Scaling LOCKSS
Scale is a predictable preoccupation as memory institutions collectively contemplate the growing amount and size of candidate content for preservation. To ensure that limited resources have maximum impact, we want our digital preservation systems to scale well in terms of capacity and marginal cost, or efficiently maintain their effectiveness as capacity is increased. Folks considering LOCKSS wonder how a system conspicuously touting liberal replication as a core feature could possibly be scalable.
The LOCKSS system is demonstrably scalable in a couple of key ways:
- It scales well horizontally; at least one LOCKSS network has a massive number of participants. Each node adds to the resilience of the overall network and therefore to the quality of digital preservation available to all participants.
- It scales well vertically; the system remains performant for a 100+ terabyte network with terabyte-scale Archival Units.
Where there is greater doubt about LOCKSS and scalability is the number of copies.
In defense of "lots of copies", LOCKSS insists on more copies because it is (much) more effective. You could run LOCKSS with three copies (in keeping with ostensible best practice) but if one of the copies becomes unavailable even temporarily, you’d have no way to arbitrate between two remaining copies with disagreeing fixity, unless your checksum store were perfectly secure and trustworthy (which it almost certainly couldn’t be). Three copies is surely less expensive and therefore more scalable than four copies, but it’s a lot less fit for the purpose of digital preservation. It matters also that the lots of copies be as independent as possible and hosted within diverse organizational infrastructures, which logically aligns with digital preservation most effectively being a community- rather than solely institutionally-based commitment.

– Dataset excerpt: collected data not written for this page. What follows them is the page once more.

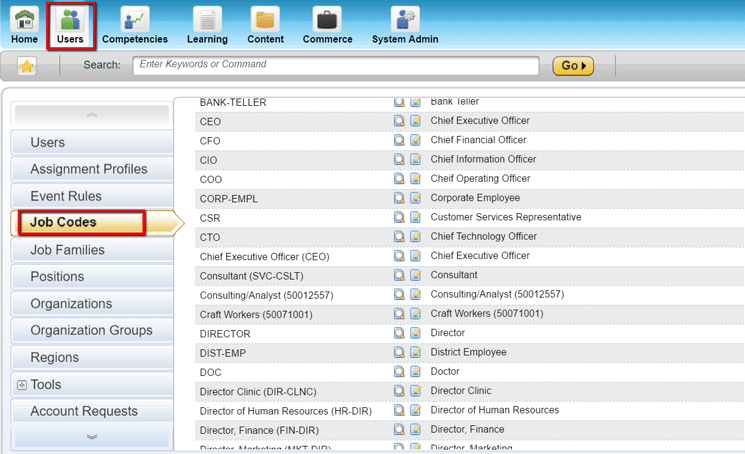This screenshot has height=454, width=745.
Task: Open Organization Groups in the sidebar
Action: (91, 330)
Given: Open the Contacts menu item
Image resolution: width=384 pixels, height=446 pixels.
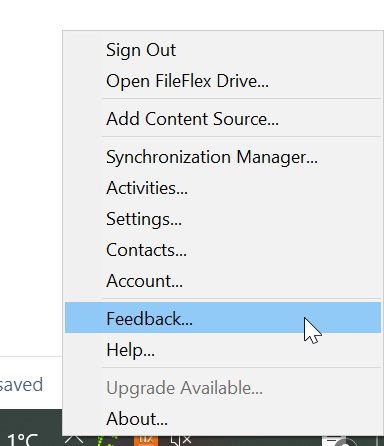Looking at the screenshot, I should [x=223, y=250].
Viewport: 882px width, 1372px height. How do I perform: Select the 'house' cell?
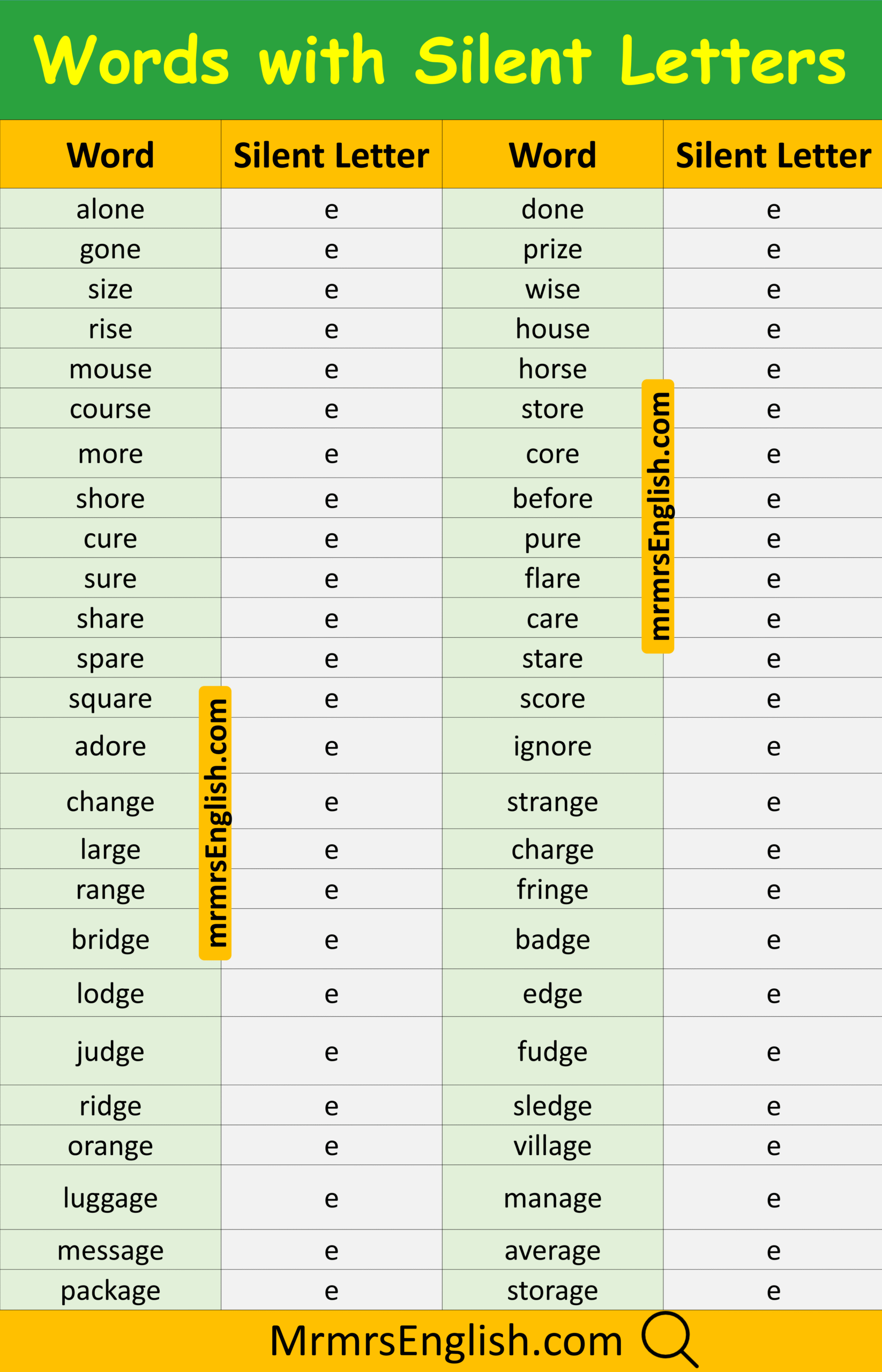click(552, 328)
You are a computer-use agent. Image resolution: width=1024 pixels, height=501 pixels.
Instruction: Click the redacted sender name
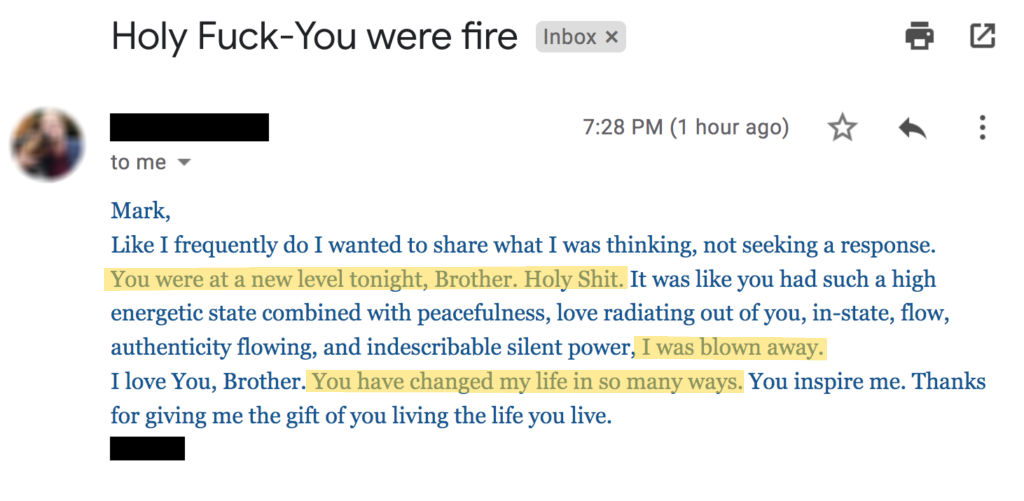click(189, 127)

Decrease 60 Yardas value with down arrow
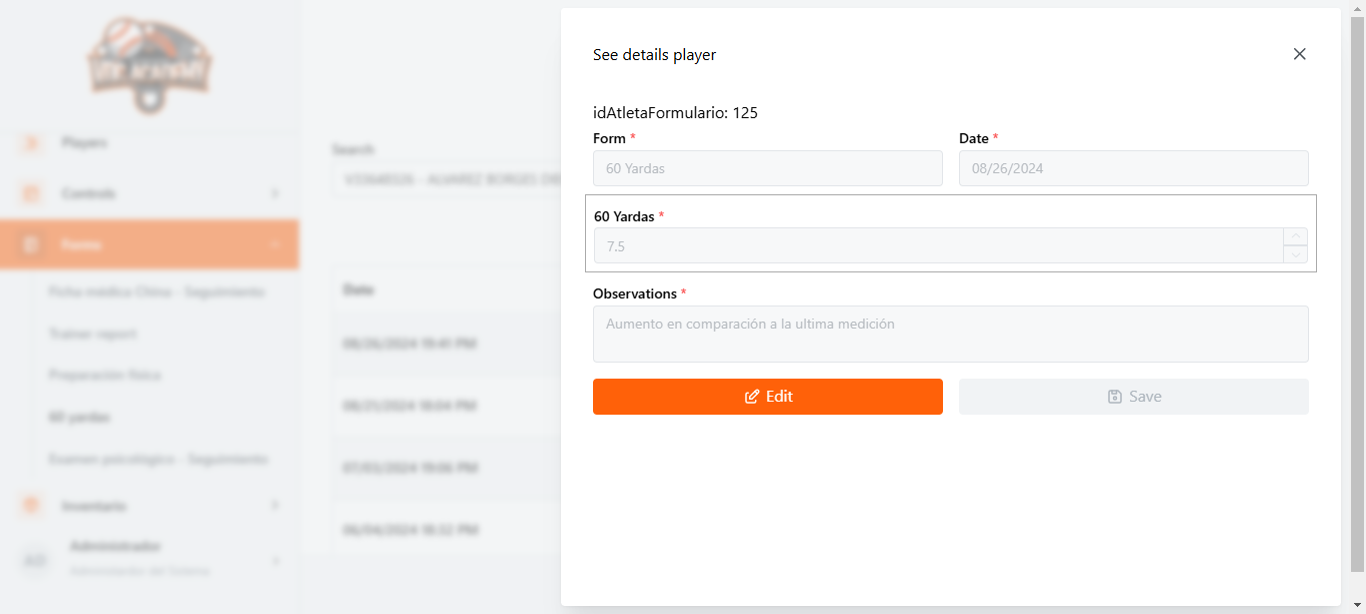[1296, 254]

There is a tendency to suppose that storage costs, by virtue of their being more easily measured, represent the largest category in the lifetime costs of digital preservation. A summary of relevant research suggests that storage typically accounts for less than half of the total cost. At low storage volumes, the proportional cost of storage may be even lower — note the ratio of storage to non-storage costs for the Digital Preservation Network (PDF), for example. While use cases have since expanded and the web has become more dynamic, the LOCKSS software was built to make ingest of the content that was its original animating use case — web-based scholarly publications — as easy as possible, recognizing that ingest was typically a more significant contributor to the lifetime costs of digital preservation than storage.
Meanwhile, infrastructures that we would instinctively characterize as "scaling well" — the big commercial cloud service providers — are a questionable fit for digital preservation. They are more vulnerable to single points of failure (e.g., privileged insider attacks, more strongly-incentivized external attacks, more tightly-coupled systems, less diverse system components); their assurances of data integrity are opaque; their service models disfavor data access, shifting digital preservation as "persistent access" to "contingent access"; and the continuity and perpetuity of their hosting of data depends on flawlessly uninterrupted ongoing payment.
With those caveats noted, we acknowledge that slowing Kryder rates and larger data volumes present unavoidable trade-offs between preserving less content at a higher replication factor or more content at a lower replication factor. The obvious question for us is: how to provide LOCKSS-based digital preservation without lots of copies of the content?
We have some ideas of how we could approach this. On the foundation of the re-architected LOCKSS software, we’re starting by prototyping what we’re calling the LOCKSS fixity service (PPTX) — a highly-replicated LOCKSS network that preserves checksums and can therefore provide high-confidence fixity assertions for large volumes of data stored at lower replication factors. The service has been designed and we’re in early stages of development. We look forward to sharing more details as we progress.